Le coup de force est payant. Il bloque la procédure. Les juristes et l’opposition ont beau rappeler le caractère « définitif »des décisions de la Cour constitutionnelle, d’après l’article 153 de la Constitution, brandissant l’extrait qui stipule on ne peut plus clairement le principe : « Les décisions de la Cour constitutionnelle sont (…) contraignantes pour les organes législatifs, exécutifs et judiciaires, pour les autorités administratives ainsi que pour les personnes physiques et morales. » Rien n’y fait.
Pour les juges de cassation, la haute cour a outrepassé ses « limites constitutionnelles et juridiques », inversant « la jurisprudence établie » développée par les tribunaux et « entraîné le système juridique dans le chaos ». Objet de ce courroux : le pouvoir donné à la Cour constitutionnelle de statuer sur les cas individuels, une prérogative introduite, en 2012 – ironie du sort – par le gouvernement du Parti de la justice et du développement (AKP), dirigé alors par le premier ministre de l’époque, Recep Tayyip Erdogan. « Ce recours individuel, que l’on espérait être un outil pratique pour résoudre les problèmes structurels du système judiciaire turc, a fait des ravages et est devenu un problème systémique qui affaiblit l’ensemble », ont justifié les magistrats.
Un avis partagé par le chef de l’Etat qui, le 10 novembre, a déclaré : « Personne ne peut mettre de côté une décision de la Cour de cassation, qui est une haute juridiction. Malheureusement, à ce stade, la Cour constitutionnelle commet de nombreuses erreurs. Cette situation nous attriste sérieusement. » L’allié du gouvernement, l’ultranationaliste d’extrême droite Devlet Bahçeli, leader du Parti d’action nationaliste (MHP) a exigé la refonte ou la suppression pure et simple de la Cour constitutionnelle.
Querelle de longue date
Le bras de fer est d’autant plus intense que le flou persiste sur la sortie de crise. Les avocats de Can Atalay ont annoncé qu’ils allaient à nouveau faire appel. Le président de la Cour constitutionnelle, Zühtü Arslan, en poste depuis 2015, n’a pour l’heure émis aucun commentaire.

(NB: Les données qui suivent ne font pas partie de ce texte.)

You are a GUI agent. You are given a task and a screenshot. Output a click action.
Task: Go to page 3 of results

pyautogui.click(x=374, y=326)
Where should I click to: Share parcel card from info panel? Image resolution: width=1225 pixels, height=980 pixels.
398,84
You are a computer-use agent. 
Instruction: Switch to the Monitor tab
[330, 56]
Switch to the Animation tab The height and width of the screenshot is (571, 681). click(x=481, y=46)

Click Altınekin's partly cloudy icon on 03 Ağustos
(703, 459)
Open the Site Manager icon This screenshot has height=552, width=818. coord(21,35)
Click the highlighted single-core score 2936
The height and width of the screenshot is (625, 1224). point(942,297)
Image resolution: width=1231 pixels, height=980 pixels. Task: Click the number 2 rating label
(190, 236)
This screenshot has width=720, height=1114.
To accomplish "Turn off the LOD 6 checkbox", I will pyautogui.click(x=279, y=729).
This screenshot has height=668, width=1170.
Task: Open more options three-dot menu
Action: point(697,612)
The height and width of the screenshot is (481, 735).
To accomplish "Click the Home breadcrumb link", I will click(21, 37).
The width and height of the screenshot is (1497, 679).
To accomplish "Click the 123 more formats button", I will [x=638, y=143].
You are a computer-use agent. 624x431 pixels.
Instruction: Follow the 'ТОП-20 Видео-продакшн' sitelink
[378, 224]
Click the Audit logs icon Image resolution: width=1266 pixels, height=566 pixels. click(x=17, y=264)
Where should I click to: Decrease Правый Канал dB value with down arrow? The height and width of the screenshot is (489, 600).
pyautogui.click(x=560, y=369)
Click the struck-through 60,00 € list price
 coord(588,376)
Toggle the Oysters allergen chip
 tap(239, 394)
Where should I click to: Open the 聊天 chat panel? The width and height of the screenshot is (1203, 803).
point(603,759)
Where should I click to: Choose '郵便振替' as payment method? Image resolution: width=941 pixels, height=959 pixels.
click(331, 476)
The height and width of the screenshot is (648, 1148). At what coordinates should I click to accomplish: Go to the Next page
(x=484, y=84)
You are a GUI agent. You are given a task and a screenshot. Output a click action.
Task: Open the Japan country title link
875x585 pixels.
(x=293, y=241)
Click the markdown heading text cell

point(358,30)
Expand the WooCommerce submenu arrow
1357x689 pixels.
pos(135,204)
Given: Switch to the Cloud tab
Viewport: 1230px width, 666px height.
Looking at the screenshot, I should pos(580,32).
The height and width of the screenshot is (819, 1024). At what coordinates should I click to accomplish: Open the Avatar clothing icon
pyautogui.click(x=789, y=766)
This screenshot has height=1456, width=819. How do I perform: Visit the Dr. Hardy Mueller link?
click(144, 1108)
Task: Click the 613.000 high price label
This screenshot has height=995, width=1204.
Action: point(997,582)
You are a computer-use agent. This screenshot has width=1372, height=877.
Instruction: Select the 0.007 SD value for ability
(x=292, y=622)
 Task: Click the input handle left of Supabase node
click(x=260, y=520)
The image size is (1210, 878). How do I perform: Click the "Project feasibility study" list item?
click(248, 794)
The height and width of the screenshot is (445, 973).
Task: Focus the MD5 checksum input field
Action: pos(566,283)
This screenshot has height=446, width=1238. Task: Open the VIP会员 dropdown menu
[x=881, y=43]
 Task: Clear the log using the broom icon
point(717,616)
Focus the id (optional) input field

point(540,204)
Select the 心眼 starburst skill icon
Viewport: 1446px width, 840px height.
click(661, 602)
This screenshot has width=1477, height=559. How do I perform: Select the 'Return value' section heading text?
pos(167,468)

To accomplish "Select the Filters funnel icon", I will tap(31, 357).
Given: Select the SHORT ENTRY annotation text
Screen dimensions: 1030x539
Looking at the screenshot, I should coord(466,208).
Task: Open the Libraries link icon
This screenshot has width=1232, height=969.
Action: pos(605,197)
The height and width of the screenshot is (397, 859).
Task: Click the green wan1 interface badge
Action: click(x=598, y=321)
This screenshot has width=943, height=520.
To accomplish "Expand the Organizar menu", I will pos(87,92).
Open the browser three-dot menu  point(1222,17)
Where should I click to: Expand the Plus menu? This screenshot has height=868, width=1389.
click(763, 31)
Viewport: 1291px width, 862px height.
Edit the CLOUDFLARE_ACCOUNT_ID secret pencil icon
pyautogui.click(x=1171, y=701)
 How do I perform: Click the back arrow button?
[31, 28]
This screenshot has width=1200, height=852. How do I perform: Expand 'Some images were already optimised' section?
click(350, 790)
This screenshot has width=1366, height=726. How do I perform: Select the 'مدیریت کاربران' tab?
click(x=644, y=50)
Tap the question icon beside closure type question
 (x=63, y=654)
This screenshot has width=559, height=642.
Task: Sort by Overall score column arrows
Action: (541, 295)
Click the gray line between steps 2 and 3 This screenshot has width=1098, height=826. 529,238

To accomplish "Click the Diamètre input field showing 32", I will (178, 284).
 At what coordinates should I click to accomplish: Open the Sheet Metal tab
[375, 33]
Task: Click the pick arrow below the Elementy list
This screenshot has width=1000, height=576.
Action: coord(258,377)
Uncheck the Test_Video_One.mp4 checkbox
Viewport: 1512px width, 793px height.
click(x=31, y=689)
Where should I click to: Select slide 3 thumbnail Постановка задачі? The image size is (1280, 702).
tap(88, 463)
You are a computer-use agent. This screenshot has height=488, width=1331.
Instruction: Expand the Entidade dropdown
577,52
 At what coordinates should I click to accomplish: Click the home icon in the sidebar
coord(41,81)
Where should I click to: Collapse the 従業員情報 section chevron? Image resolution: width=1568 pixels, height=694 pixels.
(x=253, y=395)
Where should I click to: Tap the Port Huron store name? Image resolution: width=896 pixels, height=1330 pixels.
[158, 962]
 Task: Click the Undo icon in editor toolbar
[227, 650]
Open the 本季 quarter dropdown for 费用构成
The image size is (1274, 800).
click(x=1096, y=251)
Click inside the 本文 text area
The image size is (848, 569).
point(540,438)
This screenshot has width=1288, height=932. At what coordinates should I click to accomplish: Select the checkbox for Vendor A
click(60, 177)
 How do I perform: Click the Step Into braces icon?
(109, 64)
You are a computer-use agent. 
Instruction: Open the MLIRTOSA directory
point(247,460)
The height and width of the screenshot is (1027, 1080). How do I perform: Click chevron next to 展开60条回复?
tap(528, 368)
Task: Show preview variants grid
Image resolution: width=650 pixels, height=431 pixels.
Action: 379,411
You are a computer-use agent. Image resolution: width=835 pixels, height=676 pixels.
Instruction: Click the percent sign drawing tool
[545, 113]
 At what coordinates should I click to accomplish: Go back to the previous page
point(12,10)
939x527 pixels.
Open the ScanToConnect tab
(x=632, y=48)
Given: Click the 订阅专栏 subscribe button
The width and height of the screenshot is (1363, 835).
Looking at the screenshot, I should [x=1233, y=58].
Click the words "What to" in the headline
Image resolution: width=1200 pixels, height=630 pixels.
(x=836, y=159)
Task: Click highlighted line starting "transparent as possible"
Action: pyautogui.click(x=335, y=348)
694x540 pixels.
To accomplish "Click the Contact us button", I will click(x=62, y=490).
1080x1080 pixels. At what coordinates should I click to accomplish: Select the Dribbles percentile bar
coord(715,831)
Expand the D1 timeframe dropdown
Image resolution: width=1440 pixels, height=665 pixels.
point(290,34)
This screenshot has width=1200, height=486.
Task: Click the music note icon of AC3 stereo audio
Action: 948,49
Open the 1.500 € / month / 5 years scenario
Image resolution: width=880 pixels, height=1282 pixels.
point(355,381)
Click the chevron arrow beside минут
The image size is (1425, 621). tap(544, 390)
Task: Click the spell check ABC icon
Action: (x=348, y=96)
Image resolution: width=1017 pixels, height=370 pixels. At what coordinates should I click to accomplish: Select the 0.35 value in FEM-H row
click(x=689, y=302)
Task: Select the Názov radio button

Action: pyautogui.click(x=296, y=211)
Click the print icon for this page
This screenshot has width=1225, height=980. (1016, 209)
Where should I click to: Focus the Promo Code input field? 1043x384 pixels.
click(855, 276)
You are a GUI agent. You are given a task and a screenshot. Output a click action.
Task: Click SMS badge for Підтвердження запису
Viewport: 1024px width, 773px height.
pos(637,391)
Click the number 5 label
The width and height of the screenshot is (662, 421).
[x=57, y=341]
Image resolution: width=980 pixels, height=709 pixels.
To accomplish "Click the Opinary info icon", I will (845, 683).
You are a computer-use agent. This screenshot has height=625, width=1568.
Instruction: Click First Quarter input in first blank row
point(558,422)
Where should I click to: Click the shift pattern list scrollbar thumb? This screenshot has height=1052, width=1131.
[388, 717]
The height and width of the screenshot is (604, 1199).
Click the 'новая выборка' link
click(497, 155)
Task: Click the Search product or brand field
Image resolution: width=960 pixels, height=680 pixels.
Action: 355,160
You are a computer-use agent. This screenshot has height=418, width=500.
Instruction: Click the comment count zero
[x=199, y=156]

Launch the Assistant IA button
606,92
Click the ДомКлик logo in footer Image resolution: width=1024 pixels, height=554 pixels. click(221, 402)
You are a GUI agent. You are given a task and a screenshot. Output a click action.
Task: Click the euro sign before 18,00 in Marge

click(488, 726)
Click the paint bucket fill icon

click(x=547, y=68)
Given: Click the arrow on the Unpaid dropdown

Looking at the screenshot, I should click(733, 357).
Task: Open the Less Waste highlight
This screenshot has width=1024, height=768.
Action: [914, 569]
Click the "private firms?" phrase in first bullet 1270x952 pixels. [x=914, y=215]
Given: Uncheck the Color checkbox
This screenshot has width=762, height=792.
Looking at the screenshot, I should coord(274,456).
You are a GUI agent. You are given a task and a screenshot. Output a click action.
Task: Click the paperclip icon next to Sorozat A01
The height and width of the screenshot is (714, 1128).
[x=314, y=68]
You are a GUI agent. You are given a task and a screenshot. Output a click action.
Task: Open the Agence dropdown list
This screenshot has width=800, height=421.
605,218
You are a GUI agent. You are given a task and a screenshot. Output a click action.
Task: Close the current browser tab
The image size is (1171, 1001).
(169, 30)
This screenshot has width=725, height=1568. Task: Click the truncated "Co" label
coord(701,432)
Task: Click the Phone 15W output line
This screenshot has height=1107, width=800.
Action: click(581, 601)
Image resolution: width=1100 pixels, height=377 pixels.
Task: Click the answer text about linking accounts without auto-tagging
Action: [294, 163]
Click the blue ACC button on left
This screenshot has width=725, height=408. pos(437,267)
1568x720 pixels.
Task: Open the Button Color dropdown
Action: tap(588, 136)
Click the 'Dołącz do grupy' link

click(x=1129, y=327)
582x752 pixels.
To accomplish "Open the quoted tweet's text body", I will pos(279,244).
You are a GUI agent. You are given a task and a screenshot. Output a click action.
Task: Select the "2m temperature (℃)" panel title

Selon l’ancien journaliste du quotidien Cumhuriyet Alican Uludag, aujourd’hui au service turc de la chaîne allemande internationale, Deutsche Welle, le conflit entre les deux plus hautes juridictions du pays n’est que le signe visible d’une querelle de longue date entre deux composantes de la coalition gouvernementale. D’un côté, les magistrats de la Cour de cassation, proches majoritairement ou affiliés au MHP ; de l’autre, les juges de la Cour constitutionnels, membres ou liés à la confrérie religieuse Iskenderpasa. Cette dernière a longtemps constitué le noyau dur de l’AKP et formé, entre autres, des figures marquantes de la politique turque comme Necmettin Erbakan (1926-2011), père spirituel d’Erdogan, ou l’ex-premier ministre Turgut Özal (1927-1993).
Deux épisodes récents, souligne le journaliste, ont également contribué à envenimer les relations entre les deux instances. En février, le candidat du président Erdogan au poste de président de la Cour constitutionnelle a été retoqué par ses pairs, ouvrant la voie à un troisième mandat de Zühtü Arslan. En octobre, la même Cour a refusé l’augmentation des salaires des magistrats de la Cour de cassation. De quoi aiguiser la rivalité.